Lower obstacles for higher poles.
Mobile broadband carriers – i.e. licensed cellular telephone companies – now have the same access to utility poles in California as wireline telephone and cable companies. That’s the result of a unanimous California Public Utilities Commission decision that modified the rules for attaching wireless broadband equipment, including ancillary gear such as power cabinets and back up batteries, to poles…
With one exception, the amended ROW Rules provide CMRS carriers with the same access to utility infrastructure as CLECs and CATV corporations. The one exception pertains to pole-attachment fees. Currently, the ROW Rules allow public utilities to charge each CLEC and CATV pole installation an annual attachment fee equal to 7.4% of a utility’s cost-of-ownership for the host pole. The 7.4% fee is based on the assumption that a CLEC or CATV pole installation occupies one vertical foot of pole space.
It’s not completely open season on utility poles, though. Mobile carriers still have to at least ask for local permit approvals in order to install wireless equipment in the public right of way. However, cities and counties in California are working under much tighter shot clock requirements – either approve or deny a permit within a certain amount of time, or it’s automatically granted – and any denials or conditions can, in effect, be appealed to the CPUC.

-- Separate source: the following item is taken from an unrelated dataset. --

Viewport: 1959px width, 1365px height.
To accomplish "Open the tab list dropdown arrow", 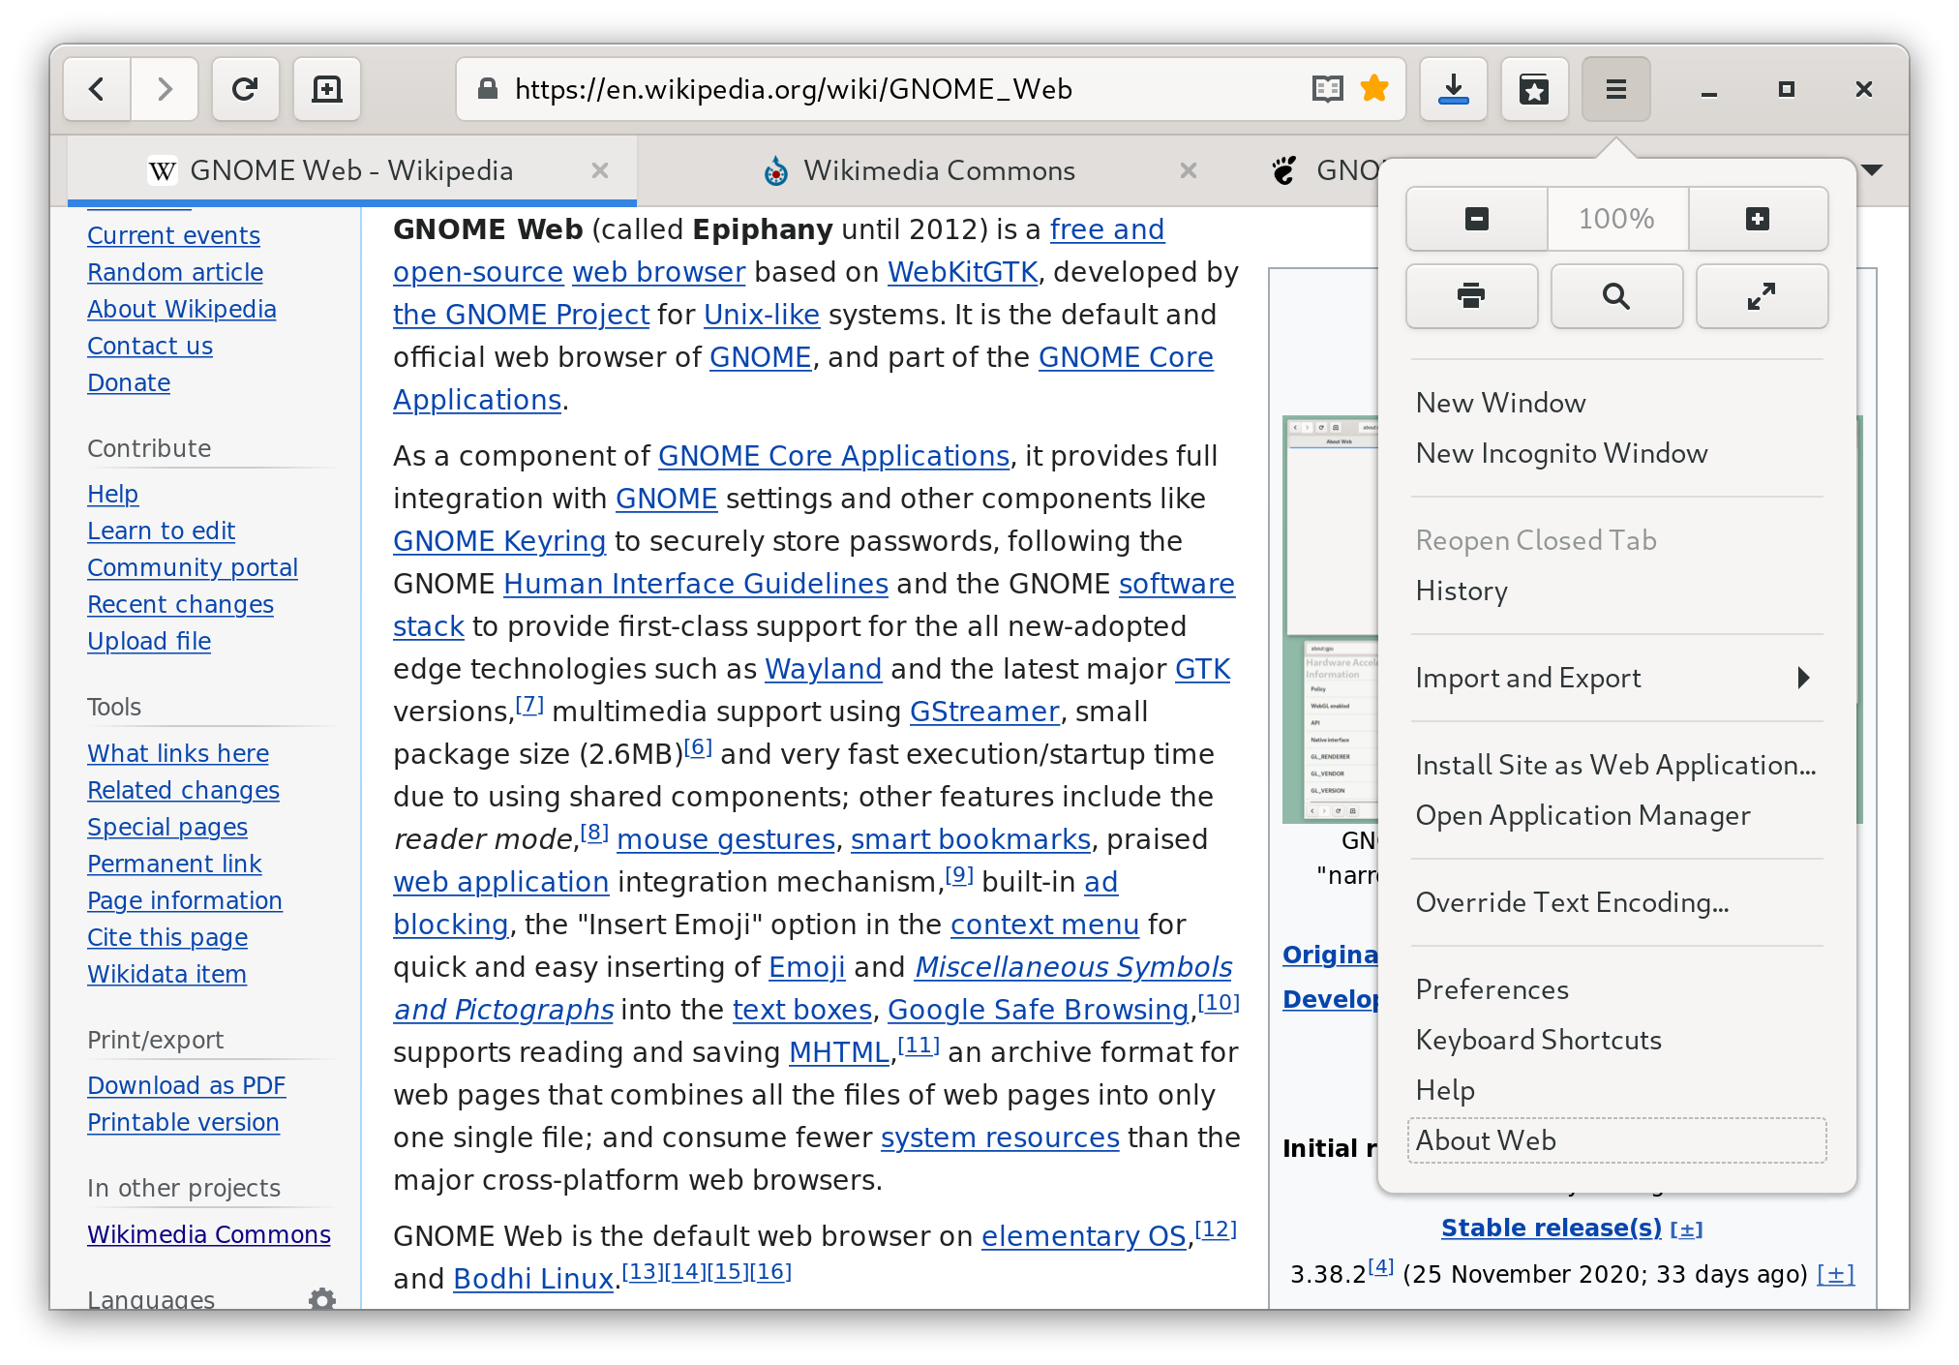I will (1872, 170).
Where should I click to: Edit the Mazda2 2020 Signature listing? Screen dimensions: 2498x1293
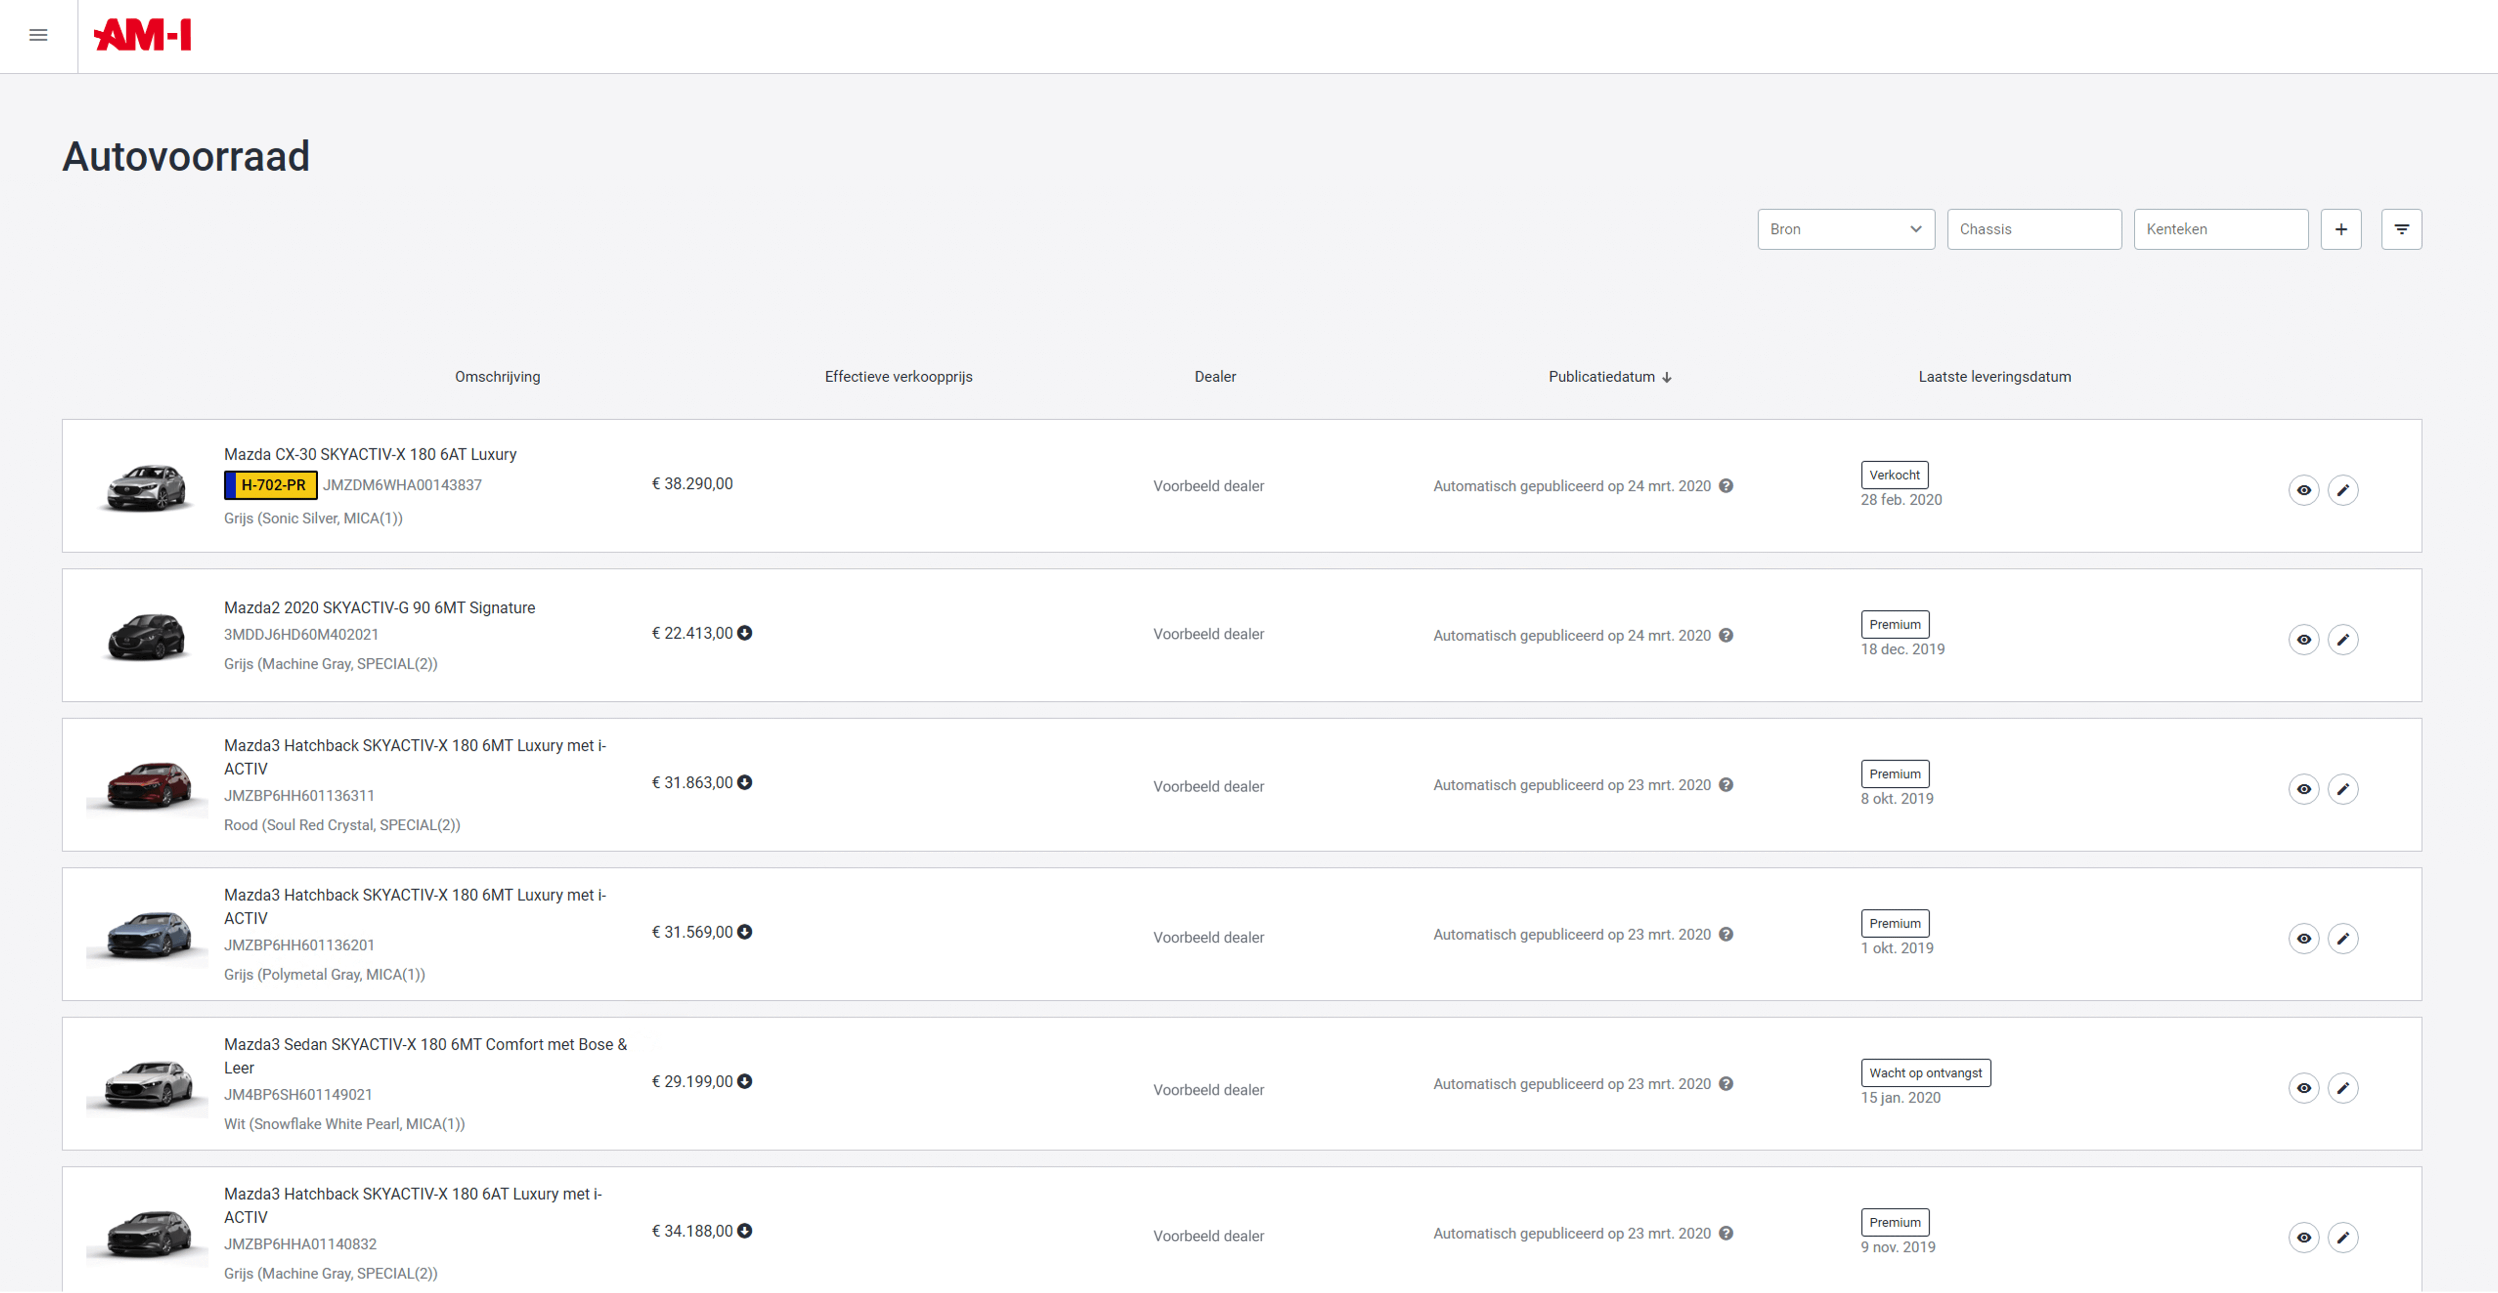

There’s also a process for getting permission from a pole owner, which doesn’t always run smoothly or to a schedule. However one frequent objection – that a pole can’t physically handle any more weight – isn’t as big a problem for mobile carriers as for wireline companies. Mobile companies only need a few, scattered poles, not miles and miles of them, so one pole will often do as well as another, and in any event the cost of replacing a single pole is relatively inexpensive compare to the alternative of building a new tower.